→ Exercise
Please reproduce the records verbatim, starting at the line that contains "Task: Click the gold" and ending at the line that contains "pyautogui.click(x=560, y=72)", with both of those lines included.

→ Material
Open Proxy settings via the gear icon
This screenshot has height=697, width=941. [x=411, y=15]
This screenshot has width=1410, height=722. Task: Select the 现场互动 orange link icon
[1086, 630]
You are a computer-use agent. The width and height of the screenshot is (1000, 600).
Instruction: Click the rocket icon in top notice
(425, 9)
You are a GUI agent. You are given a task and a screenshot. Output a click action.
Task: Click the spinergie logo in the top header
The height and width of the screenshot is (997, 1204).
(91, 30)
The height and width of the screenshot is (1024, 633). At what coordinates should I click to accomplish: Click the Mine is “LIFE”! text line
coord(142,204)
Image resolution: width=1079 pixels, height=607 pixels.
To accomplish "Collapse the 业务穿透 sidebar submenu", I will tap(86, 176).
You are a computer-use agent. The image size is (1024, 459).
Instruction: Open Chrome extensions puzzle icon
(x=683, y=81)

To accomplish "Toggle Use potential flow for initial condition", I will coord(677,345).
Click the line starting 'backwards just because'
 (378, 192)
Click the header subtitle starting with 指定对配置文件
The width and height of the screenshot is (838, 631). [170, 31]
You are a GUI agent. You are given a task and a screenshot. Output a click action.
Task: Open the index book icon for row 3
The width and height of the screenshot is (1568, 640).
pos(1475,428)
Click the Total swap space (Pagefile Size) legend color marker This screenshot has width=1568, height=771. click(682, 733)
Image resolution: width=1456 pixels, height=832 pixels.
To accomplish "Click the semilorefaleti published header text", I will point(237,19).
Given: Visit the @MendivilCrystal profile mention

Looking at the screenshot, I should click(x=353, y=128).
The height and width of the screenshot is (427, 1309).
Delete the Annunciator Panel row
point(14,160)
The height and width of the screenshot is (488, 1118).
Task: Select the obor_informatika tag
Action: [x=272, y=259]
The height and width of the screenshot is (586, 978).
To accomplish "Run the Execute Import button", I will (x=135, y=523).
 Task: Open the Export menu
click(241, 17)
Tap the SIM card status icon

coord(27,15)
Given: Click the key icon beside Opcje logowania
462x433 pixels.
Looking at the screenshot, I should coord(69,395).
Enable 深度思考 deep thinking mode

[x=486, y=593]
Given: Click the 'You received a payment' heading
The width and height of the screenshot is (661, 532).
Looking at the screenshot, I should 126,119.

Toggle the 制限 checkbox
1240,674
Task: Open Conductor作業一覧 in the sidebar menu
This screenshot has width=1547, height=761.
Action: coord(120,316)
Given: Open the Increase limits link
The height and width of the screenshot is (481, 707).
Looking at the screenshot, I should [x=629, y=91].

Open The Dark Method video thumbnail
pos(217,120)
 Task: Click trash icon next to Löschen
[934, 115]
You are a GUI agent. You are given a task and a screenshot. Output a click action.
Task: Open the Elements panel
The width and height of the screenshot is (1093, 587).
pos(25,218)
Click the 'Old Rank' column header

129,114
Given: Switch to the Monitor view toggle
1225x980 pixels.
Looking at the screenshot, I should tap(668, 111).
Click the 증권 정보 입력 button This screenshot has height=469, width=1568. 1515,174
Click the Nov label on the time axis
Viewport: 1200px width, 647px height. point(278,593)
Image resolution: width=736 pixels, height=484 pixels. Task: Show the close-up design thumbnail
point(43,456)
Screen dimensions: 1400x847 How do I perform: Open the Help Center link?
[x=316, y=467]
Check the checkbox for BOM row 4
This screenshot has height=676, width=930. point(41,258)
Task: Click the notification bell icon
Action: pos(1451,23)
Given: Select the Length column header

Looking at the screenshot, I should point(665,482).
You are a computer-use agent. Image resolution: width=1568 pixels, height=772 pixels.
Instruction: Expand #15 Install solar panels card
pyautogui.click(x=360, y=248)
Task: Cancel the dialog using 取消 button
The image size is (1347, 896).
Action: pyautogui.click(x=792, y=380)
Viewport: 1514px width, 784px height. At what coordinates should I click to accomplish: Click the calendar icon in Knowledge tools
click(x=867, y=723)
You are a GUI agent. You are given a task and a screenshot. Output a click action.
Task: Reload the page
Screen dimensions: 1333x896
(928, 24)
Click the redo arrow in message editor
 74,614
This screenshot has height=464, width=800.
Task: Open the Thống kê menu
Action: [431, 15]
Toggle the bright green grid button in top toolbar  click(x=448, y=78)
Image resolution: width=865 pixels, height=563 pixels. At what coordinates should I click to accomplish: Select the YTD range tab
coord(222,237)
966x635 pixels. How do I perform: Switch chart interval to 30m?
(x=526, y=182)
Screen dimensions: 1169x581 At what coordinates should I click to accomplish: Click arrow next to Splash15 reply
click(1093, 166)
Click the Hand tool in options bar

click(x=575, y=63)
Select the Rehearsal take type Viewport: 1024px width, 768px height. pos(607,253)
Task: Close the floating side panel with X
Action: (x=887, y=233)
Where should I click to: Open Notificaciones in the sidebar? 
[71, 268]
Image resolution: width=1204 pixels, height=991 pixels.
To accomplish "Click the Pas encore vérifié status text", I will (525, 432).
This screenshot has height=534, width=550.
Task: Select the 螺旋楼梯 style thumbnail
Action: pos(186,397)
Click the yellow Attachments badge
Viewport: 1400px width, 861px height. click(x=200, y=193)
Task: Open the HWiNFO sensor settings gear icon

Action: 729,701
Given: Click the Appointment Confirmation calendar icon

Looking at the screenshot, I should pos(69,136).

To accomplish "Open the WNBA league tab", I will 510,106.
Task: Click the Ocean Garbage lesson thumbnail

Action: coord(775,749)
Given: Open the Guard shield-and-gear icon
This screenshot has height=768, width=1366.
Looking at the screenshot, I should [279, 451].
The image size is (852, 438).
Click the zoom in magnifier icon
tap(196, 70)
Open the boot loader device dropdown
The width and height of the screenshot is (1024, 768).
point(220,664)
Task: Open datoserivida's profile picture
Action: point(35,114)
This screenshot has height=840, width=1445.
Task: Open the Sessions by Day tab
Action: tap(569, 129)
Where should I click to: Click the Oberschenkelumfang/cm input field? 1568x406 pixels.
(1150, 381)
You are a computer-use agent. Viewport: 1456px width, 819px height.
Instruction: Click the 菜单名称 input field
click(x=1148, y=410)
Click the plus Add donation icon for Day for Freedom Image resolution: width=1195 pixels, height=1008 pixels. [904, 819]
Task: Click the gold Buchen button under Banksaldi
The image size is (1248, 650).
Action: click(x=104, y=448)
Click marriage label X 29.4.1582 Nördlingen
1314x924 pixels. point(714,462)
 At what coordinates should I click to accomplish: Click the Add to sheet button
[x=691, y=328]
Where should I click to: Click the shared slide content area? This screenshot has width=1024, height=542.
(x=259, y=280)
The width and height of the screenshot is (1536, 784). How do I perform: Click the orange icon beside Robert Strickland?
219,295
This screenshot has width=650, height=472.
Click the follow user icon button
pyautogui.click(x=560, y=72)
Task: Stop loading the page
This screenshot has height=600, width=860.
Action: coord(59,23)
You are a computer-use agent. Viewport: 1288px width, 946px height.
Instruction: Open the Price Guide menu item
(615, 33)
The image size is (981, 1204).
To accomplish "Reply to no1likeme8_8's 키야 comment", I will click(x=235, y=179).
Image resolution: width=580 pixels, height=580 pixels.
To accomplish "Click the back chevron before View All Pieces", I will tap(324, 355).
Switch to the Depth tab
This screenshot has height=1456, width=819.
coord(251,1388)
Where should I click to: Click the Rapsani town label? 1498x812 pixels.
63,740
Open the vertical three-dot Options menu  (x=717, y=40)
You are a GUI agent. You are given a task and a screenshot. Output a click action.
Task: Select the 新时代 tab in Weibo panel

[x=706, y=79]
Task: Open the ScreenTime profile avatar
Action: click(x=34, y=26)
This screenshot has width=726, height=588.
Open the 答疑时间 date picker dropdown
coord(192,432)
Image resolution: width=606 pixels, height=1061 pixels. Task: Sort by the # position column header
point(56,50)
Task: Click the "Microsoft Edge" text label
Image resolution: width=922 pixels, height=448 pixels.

→ Task response
Task: Click the gold Buchen button under Banksaldi
The image size is (1248, 650).
Action: click(x=104, y=448)
Click marriage label X 29.4.1582 Nördlingen
1314x924 pixels. point(714,462)
 At what coordinates should I click to accomplish: Click the Add to sheet button
[x=691, y=328]
Where should I click to: Click the shared slide content area? This screenshot has width=1024, height=542.
(x=259, y=280)
The width and height of the screenshot is (1536, 784). How do I perform: Click the orange icon beside Robert Strickland?
219,295
This screenshot has width=650, height=472.
Click the follow user icon button
pyautogui.click(x=560, y=72)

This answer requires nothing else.